# WRITTEN TASKS
1 - Which article of the EPC, according to the text on EPO description amendments, requires that the claims be supported by the description?
2 - Carry on the text about EPO description amendments from the point where it stops.

# SELECTED TEXT
The European Patent Office (EPO) provided updated guidelines to its Examiners with several changes over the current Guidelines. The changes in Part F, Chapter IV, 4.3 (iii) are particularly worthy of note and are explained in our recent article and above. These changes equate to a formalizing of practices, relating to description amendments, that have become increasingly common in recent years.

This article views the possible consequences and risks of these “new” practices and ends with practical points to keep in mind in view of this new risks.

Previous EPO Practice (Nostalgia)

In European prosecution, when the final scope of the claims is agreed, applicants are often requested to bring the description into conformity with the claims. This is to satisfy the requirement of Article 84 EPC: that the claims be supported by the description. Previously, this requirement was considered satisfied by relatively minor amendments. For example, for a large specification, a statement might be added to direct a reader’s attention to the most relevant parts of the description, so readers could quickly comprehend the operation of the invention.

Outside opposition proceedings and rare clashes relating to whether parts of a description were incompatible with claims, this old practice was relatively straightforward.

New EPO Practice (The Twist)

Proposals or requests to make severe description amendments have however become increasingly frequent in recent years. It is also increasingly common to see proposed, or requested, amendments that while unobjectionable from a prosecution viewpoint have the potential to cause problems for applicants after grant. An example of such an amendment is the insertion of the phrase “the preamble of claim 1 is disclosed in [D1]”, which might be alleged in opposition to be an acknowledgement of the closest prior-art, and even has the potential to add matter if the teaching of [D1] adjusts the construction of claimed terms.

Generally, EPO practice is characterized by a claim-centric approach. Indeed, European prosecution often requires definitions from the description to be added to the claims so the claims can be understood without any reference to the description. It is therefore surprising to see the new Guidelines commit so strongly to this increased focus on the description.

Infringement and Equivalents

Outside the remit of the EPO, in infringement proceedings of EPC states, the description is very important. In accordance with Article 69(1) EPC, the description and figures shall be used to interpret the claims and thereby derive the extent of protection. Some EPC states also have doctrines of equivalents and the extent of these may be at least partly defined by the description.

# GIVEN ENTRIES
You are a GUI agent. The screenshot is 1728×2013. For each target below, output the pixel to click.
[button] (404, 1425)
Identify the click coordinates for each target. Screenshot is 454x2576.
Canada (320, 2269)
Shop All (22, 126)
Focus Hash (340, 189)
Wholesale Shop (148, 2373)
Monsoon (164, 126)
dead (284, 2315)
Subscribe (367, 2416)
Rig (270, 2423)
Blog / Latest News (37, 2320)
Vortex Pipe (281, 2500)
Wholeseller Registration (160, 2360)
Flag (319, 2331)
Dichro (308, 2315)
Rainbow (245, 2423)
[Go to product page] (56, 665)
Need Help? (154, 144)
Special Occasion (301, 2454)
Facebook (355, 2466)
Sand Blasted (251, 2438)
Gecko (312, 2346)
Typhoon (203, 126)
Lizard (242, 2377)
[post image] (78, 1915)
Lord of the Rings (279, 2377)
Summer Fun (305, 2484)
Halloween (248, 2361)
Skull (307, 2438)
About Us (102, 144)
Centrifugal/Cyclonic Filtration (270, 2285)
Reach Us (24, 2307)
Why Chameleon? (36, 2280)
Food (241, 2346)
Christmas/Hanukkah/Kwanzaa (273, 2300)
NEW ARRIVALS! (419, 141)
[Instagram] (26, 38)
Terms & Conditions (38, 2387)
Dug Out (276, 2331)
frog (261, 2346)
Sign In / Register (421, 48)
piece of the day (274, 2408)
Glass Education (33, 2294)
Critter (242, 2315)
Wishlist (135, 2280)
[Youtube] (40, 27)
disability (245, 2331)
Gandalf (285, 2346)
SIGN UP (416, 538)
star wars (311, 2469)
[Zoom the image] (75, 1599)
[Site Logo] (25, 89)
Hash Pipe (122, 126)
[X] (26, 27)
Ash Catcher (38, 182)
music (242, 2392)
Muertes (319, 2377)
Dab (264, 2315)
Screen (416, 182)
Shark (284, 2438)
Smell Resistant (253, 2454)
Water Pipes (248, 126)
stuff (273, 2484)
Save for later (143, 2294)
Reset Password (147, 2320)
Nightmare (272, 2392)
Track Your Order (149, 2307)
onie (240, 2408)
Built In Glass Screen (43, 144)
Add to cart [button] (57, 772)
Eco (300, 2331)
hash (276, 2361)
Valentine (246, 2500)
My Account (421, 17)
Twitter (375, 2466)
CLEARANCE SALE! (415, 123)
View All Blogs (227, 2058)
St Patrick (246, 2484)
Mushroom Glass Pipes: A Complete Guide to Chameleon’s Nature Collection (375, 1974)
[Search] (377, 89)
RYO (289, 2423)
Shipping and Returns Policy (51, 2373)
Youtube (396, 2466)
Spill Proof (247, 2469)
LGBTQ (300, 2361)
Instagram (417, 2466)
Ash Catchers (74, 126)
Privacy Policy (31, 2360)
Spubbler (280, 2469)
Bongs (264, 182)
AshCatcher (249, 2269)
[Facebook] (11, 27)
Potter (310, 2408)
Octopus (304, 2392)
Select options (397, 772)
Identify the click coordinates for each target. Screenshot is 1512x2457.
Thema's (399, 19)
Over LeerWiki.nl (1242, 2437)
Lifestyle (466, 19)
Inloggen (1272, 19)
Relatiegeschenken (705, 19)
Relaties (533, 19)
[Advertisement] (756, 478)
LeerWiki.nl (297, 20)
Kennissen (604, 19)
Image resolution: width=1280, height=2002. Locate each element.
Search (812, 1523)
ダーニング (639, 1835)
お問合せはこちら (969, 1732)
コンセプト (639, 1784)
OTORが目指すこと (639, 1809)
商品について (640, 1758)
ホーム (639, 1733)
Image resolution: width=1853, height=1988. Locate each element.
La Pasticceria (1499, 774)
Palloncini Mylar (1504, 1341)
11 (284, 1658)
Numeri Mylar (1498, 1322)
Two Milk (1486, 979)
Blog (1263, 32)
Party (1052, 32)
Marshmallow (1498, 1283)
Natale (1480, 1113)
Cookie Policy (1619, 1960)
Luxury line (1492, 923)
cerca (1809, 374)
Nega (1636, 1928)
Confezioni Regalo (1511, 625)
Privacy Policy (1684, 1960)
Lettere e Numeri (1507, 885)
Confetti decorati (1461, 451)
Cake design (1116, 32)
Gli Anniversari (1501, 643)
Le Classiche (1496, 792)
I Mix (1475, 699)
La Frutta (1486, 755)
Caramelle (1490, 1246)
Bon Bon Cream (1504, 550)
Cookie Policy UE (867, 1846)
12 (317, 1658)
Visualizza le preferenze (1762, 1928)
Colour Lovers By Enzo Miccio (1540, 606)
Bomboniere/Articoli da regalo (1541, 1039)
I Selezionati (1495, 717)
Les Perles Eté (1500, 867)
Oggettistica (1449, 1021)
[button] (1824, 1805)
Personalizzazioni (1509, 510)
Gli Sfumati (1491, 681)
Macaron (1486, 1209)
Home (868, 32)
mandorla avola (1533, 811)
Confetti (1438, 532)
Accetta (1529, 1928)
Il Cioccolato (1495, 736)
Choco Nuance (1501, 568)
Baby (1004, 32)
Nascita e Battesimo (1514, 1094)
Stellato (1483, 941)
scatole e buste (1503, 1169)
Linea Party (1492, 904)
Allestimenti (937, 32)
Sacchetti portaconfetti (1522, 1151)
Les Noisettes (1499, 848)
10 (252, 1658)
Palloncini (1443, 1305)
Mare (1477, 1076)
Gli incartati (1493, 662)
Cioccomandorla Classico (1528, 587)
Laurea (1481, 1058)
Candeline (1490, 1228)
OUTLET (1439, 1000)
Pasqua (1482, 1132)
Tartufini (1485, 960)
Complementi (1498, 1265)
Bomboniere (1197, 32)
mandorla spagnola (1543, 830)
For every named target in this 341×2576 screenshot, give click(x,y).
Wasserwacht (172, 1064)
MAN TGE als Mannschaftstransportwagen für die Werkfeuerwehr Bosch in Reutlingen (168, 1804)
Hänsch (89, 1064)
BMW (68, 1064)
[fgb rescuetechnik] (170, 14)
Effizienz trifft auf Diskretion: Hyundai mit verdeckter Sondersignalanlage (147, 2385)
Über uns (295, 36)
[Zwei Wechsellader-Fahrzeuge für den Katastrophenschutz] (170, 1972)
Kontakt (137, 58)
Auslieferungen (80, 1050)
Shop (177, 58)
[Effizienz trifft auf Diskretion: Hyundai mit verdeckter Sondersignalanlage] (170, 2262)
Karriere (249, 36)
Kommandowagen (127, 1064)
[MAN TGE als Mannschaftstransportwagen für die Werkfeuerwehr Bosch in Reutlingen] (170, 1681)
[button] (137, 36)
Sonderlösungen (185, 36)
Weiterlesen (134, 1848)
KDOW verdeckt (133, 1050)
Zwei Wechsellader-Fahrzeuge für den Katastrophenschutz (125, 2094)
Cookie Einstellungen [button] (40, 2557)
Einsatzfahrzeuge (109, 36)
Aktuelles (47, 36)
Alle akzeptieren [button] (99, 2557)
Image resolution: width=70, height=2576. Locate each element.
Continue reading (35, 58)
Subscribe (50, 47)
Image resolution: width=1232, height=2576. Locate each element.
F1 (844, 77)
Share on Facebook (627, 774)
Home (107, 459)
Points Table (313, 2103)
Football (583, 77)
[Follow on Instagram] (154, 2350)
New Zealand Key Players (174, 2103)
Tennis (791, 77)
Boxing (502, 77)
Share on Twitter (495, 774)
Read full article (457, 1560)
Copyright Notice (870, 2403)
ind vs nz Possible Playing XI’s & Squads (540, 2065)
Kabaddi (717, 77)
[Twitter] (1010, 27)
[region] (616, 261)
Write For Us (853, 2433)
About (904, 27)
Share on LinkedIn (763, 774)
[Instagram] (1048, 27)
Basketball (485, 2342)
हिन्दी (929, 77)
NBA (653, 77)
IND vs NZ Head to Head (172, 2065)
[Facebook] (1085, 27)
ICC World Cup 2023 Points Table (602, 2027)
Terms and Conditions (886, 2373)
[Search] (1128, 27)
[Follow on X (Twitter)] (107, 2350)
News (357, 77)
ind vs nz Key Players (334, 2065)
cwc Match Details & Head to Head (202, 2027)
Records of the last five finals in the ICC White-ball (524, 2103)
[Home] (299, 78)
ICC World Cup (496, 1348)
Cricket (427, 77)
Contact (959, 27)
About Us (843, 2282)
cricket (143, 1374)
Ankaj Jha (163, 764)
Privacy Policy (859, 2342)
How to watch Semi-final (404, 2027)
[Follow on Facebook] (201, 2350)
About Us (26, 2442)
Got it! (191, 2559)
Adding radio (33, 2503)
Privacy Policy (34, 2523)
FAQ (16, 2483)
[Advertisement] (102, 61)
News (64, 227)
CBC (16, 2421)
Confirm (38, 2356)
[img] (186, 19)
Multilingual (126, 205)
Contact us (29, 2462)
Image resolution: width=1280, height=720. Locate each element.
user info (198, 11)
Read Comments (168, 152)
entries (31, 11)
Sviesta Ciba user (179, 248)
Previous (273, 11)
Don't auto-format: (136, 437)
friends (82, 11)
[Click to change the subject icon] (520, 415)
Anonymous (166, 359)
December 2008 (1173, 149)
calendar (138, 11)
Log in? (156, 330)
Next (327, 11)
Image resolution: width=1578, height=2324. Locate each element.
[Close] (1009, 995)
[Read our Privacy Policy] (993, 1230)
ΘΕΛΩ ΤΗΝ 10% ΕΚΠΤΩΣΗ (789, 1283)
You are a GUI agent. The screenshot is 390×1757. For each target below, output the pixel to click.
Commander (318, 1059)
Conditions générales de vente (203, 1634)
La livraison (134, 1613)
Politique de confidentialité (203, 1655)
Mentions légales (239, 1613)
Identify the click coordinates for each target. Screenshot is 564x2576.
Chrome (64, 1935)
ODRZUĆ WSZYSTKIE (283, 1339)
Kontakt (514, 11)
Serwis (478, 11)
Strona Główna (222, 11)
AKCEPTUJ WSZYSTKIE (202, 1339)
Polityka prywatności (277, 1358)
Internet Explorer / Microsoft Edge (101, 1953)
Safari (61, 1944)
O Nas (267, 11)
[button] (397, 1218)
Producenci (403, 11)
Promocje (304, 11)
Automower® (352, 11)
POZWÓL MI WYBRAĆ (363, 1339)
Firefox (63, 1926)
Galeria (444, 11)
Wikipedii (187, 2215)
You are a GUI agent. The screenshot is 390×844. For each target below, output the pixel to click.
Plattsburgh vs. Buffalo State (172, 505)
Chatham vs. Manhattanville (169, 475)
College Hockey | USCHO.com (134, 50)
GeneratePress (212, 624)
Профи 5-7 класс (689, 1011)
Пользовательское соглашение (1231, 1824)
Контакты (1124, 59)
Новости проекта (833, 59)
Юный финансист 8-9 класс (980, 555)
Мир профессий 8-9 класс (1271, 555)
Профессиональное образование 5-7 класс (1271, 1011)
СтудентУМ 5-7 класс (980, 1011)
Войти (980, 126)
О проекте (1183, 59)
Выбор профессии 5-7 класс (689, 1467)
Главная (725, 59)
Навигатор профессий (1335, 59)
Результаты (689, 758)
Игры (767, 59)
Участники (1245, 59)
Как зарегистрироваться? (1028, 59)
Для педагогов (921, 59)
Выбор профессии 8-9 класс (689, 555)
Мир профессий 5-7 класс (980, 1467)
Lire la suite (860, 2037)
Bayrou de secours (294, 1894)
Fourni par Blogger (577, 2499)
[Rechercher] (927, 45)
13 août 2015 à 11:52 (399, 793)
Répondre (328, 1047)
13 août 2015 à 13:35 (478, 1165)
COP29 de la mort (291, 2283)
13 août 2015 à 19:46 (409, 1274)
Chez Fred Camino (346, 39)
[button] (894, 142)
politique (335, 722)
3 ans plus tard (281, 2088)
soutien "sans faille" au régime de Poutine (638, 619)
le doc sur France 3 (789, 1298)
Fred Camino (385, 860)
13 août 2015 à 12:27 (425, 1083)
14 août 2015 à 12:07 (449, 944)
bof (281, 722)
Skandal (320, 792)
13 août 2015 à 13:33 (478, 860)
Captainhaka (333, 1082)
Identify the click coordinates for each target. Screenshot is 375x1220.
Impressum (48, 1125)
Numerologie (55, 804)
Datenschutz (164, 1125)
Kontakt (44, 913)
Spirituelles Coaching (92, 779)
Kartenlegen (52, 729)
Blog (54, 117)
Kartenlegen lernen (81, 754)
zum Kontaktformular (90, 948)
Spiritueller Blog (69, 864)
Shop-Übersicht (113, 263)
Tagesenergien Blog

# ANSWERS TO THE PROBLEMS
1 - Article 84 EPC.

2 -
For example, since the UK Supreme Court’s Actavis decision in 2017, the UK has a doctrine of equivalents. The limits of this doctrine are still being defined by UK case law. However, the Actavis decision itself made clear that the prosecution history (including description amendments) will be considered if the “patentee had made it clear to the EPO that he was not seeking to contend that his patent, if granted, would extend its scope to the sort of variant which he now claims infringes”. An example of such consideration is found in the 2020 Akebia vs Fibrogen  decision, in which Lord Justice Arnold used an amendment in prosecution as one of several reasons to limit the scope of equivalents. This decision also noted the following principle from German case law:

“If the description discloses a plurality of possibilities for achieving a specific technical effect, but only one of those possibilities is catered for in the patent claim, the utilisation of any of the other possibilities properly does not constitute infringement of the patent with equivalent means.”

Whilst a similar principle is not binding in the UK (yet) it is an indication of how some in the UK judiciary are thinking about equivalents. This indication has been further supported by the recent judgment in  Facebook Ireland vs Voxer IP

The Risks

Given the above, it is clear the deletion or explicit disclaiming of an embodiment from the description is likely to risk a reduction in the scope of protection afforded by a patent.

The new Guidelines also seem to encourage Examiners to object to subtle description amendments.

To address such objections might require comments to be put on the public register about the potential construction of the patent according to national law. This is something few patentees are likely to want to do – such comments could jeopardize the future assertion of patent families worldwide.

Practical Points

It is unclear how strictly the new Guidelines will be implemented and how required description amendments will be considered by some national courts. Therefore, it is difficult to make recommendations. The following points are however worth keeping in mind:

  • Avoid Multiple Independent Claims (in the same claim category): if subsequent limitation to one independent claim is required, the others may have to removed or explicitly disclaimed.
  • Take Care With Alternatives: the inclusion of alternatives when drafting an application for Europe now requires careful consideration. Alternatives may end up being removed or explicitly disclaimed. Hence, filed alternatives might amount to disclosed patent workarounds.
  • Avoid Feature Reservoirs: it might be tempting to draft all features as independent options, so they need not be removed if a particular embodiment no longer falls under the claim scope. Resist this temptation because this practice is strongly opposed by many European examiners who prefer unambiguous identification of features that are in embodiments.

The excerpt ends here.